> INSTRUCTIONS FOR THE TASK: Without adding or dropping anything, copy the entries below.

Pixel coordinate grounding data:
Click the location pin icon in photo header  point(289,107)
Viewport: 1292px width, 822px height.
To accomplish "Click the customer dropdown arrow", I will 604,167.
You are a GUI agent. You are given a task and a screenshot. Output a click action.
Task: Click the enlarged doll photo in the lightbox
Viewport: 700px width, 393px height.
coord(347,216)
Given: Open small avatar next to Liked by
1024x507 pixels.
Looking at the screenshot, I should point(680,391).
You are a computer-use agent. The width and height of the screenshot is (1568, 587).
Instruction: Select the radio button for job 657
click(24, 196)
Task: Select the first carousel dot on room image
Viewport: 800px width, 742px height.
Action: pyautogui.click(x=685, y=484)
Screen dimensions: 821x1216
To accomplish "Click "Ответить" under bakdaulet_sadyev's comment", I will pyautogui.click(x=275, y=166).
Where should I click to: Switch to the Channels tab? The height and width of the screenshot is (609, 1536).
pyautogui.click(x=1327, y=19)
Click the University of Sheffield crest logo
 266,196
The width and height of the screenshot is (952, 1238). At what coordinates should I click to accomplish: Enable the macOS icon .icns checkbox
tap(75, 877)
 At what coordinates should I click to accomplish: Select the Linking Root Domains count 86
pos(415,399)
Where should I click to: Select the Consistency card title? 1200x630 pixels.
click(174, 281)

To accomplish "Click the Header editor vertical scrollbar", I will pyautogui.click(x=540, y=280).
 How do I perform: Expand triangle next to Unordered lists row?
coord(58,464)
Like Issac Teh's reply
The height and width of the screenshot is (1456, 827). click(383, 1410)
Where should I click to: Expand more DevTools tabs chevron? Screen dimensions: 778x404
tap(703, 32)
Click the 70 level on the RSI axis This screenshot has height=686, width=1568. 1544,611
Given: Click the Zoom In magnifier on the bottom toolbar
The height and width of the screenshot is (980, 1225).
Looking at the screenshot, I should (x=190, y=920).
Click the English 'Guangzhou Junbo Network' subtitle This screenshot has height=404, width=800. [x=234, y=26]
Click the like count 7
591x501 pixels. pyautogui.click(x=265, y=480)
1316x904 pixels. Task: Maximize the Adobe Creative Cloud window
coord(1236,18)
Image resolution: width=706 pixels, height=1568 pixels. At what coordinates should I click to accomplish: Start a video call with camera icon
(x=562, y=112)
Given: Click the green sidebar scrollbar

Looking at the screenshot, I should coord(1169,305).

> EXERCISE SOLUTION:
Click the location pin icon in photo header  point(289,107)
Viewport: 1292px width, 822px height.
To accomplish "Click the customer dropdown arrow", I will 604,167.
You are a GUI agent. You are given a task and a screenshot. Output a click action.
Task: Click the enlarged doll photo in the lightbox
Viewport: 700px width, 393px height.
coord(347,216)
Given: Open small avatar next to Liked by
1024x507 pixels.
Looking at the screenshot, I should point(680,391).
You are a computer-use agent. The width and height of the screenshot is (1568, 587).
Instruction: Select the radio button for job 657
click(24, 196)
Task: Select the first carousel dot on room image
Viewport: 800px width, 742px height.
Action: pyautogui.click(x=685, y=484)
Screen dimensions: 821x1216
To accomplish "Click "Ответить" under bakdaulet_sadyev's comment", I will pyautogui.click(x=275, y=166).
Where should I click to: Switch to the Channels tab? The height and width of the screenshot is (609, 1536).
pyautogui.click(x=1327, y=19)
Click the University of Sheffield crest logo
 266,196
The width and height of the screenshot is (952, 1238). At what coordinates should I click to accomplish: Enable the macOS icon .icns checkbox
tap(75, 877)
 At what coordinates should I click to accomplish: Select the Linking Root Domains count 86
pos(415,399)
Where should I click to: Select the Consistency card title? 1200x630 pixels.
click(174, 281)

To accomplish "Click the Header editor vertical scrollbar", I will pyautogui.click(x=540, y=280).
 How do I perform: Expand triangle next to Unordered lists row?
coord(58,464)
Like Issac Teh's reply
The height and width of the screenshot is (1456, 827). click(383, 1410)
Where should I click to: Expand more DevTools tabs chevron? Screen dimensions: 778x404
tap(703, 32)
Click the 70 level on the RSI axis This screenshot has height=686, width=1568. 1544,611
Given: Click the Zoom In magnifier on the bottom toolbar
The height and width of the screenshot is (980, 1225).
Looking at the screenshot, I should (x=190, y=920).
Click the English 'Guangzhou Junbo Network' subtitle This screenshot has height=404, width=800. [x=234, y=26]
Click the like count 7
591x501 pixels. pyautogui.click(x=265, y=480)
1316x904 pixels. Task: Maximize the Adobe Creative Cloud window
coord(1236,18)
Image resolution: width=706 pixels, height=1568 pixels. At what coordinates should I click to accomplish: Start a video call with camera icon
(x=562, y=112)
Given: Click the green sidebar scrollbar

Looking at the screenshot, I should coord(1169,305).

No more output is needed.